ChatGPT rose to viral fame over the past six months, but it didn’t come out of nowhere. According to a blog post published by Microsoft on Monday, OpenAI, the company behind ChatGPT, reached out to Microsoft to build AI infrastructure on thousands of Nvidia GPUs more than five years ago.

OpenAI and Microsoft’s partnership has caught a lot of limelight recently, especially after Microsoft made a $10 billion investment in the research group that’s behind tools like ChatGPT and DALL-E 2. However, the partnership started long ago, according to Microsoft. Since then, Bloomberg reports that Microsoft has spent “several hundred million dollars” in developing the infrastructure to support ChatGPT and projects like Bing Chat.
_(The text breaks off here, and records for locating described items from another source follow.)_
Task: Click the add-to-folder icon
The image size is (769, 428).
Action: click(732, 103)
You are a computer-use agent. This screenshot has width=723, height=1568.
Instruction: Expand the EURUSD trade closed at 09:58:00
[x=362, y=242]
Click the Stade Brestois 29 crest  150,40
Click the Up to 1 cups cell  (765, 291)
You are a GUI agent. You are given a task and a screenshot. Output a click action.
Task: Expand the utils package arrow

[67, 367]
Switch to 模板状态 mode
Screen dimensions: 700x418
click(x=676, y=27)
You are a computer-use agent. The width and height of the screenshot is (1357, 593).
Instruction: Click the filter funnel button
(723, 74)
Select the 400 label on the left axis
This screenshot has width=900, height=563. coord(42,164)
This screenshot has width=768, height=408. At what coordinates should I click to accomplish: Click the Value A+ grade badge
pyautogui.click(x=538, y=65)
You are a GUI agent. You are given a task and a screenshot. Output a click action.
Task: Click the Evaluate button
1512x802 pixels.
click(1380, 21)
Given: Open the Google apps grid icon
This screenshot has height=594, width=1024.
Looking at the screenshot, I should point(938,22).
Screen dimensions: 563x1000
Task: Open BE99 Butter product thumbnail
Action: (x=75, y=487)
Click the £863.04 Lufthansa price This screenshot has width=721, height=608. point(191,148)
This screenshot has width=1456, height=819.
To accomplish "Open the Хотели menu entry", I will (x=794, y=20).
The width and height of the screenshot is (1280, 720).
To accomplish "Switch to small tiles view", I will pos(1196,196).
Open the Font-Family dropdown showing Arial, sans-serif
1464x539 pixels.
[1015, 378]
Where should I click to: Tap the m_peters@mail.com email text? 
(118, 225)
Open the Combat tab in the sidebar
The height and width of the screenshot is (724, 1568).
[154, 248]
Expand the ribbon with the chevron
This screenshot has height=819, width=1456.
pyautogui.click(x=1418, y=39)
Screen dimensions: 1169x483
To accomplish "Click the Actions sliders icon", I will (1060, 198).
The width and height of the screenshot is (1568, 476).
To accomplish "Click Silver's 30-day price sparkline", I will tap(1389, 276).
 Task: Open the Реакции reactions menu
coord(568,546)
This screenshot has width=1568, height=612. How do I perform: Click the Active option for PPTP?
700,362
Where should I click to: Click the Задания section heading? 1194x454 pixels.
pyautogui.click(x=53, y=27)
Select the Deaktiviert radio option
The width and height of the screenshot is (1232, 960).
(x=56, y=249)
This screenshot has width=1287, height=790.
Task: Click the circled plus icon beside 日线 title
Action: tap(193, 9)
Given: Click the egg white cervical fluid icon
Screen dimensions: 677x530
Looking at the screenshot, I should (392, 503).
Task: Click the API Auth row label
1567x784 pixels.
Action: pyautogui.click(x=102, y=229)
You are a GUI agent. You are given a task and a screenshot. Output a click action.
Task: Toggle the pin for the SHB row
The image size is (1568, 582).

Hopper H100 graphics card.
Image used with permission by copyright holder

Much of that money went to Nvidia, which is now in the forefront of computing hardware required to train AI models. Instead of gaming GPUs like you’d find on a list of the best graphics cards, Microsoft went after Nvidia’s enterprise-grade GPUs like the A100 and H100.

It’s not just as simple as getting graphics cards together and training a language model, though. As Nidhi Chappell, Microsoft head of product for Azure, explains: “This is not something that you just buy a whole bunch of GPUs, hook them together, and they’ll start working together. There is a lot of system-level optimization to get the best performance, and that comes with a lot of experience over many generations.”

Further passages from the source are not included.